### EXERCISE AIM
Give the data below again exactly as written, but without the pictures.

(Collected data)

.....

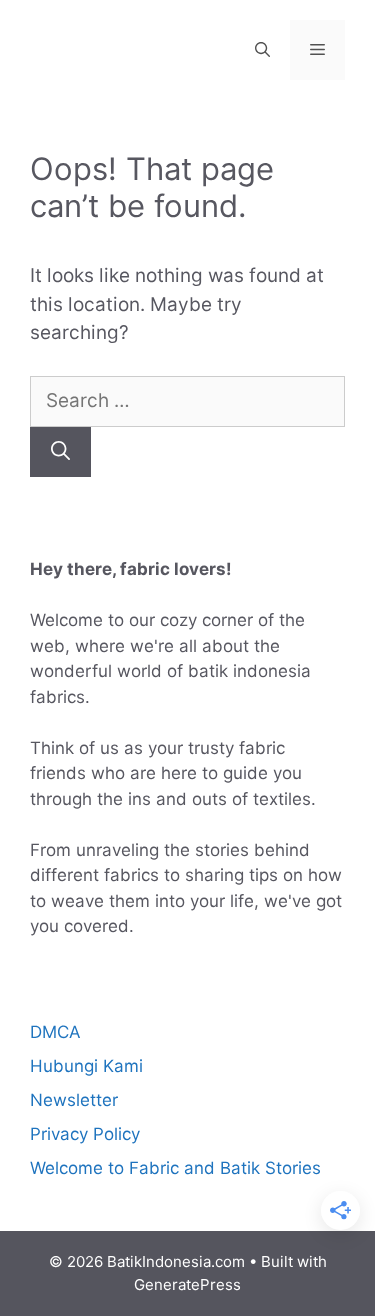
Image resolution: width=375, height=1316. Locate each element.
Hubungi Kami (86, 1066)
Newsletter (74, 1100)
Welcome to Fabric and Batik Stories (175, 1168)
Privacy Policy (85, 1134)
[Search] (60, 452)
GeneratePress (187, 1284)
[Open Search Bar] (262, 50)
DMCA (55, 1032)
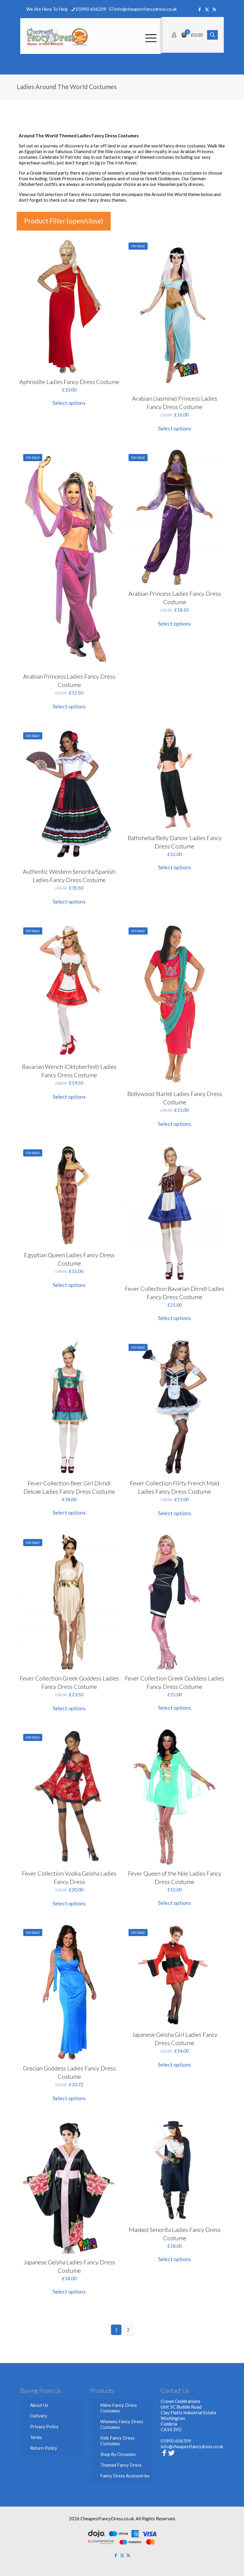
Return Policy (43, 2448)
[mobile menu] (150, 36)
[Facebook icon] (199, 9)
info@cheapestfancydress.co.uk (145, 9)
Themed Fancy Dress (121, 2465)
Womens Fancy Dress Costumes (121, 2424)
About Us (39, 2405)
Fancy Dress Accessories (125, 2475)
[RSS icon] (214, 9)
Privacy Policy (44, 2426)
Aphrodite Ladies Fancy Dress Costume (69, 381)
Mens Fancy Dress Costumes (118, 2407)
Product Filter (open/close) (63, 221)
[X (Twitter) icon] (207, 9)
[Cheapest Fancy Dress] (57, 36)
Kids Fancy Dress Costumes (117, 2440)
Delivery (38, 2415)
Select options (69, 402)
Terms (36, 2437)
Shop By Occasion (118, 2454)
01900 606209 (91, 9)
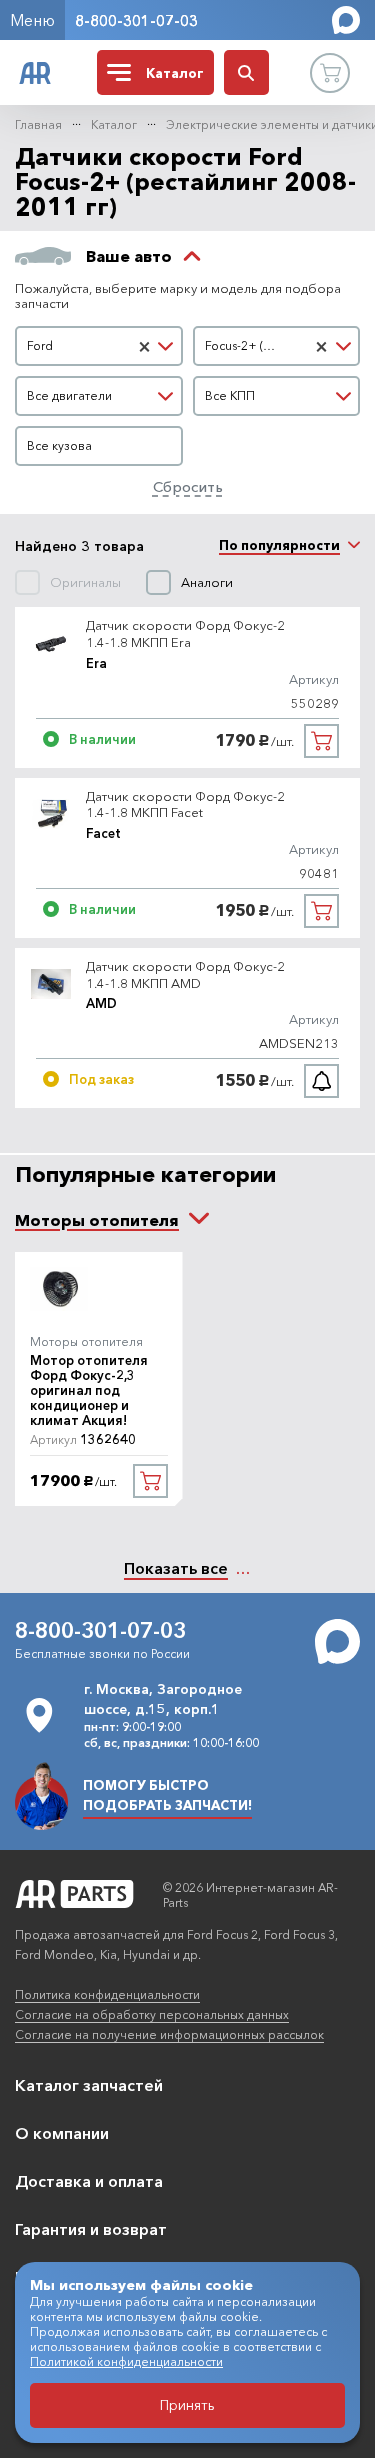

.....

### TASK ANSWER
Image resolution: width=375, height=1316. Locate each element.
Hubungi Kami (86, 1066)
Newsletter (74, 1100)
Welcome to Fabric and Batik Stories (175, 1168)
Privacy Policy (85, 1134)
[Search] (60, 452)
GeneratePress (187, 1284)
[Open Search Bar] (262, 50)
DMCA (55, 1032)
Return Policy (43, 2448)
[mobile menu] (150, 36)
[Facebook icon] (199, 9)
info@cheapestfancydress.co.uk (145, 9)
Themed Fancy Dress (121, 2465)
Womens Fancy Dress Costumes (121, 2424)
About Us (39, 2405)
Fancy Dress Accessories (125, 2475)
[RSS icon] (214, 9)
Privacy Policy (44, 2426)
Aphrodite Ladies Fancy Dress Costume (69, 381)
Mens Fancy Dress Costumes (118, 2407)
Product Filter (open/close) (63, 221)
[X (Twitter) icon] (207, 9)
[Cheapest Fancy Dress] (57, 36)
Kids Fancy Dress Costumes (117, 2440)
Delivery (38, 2415)
Select options (69, 402)
Terms (36, 2437)
Shop By Occasion (118, 2454)
01900 606209 (91, 9)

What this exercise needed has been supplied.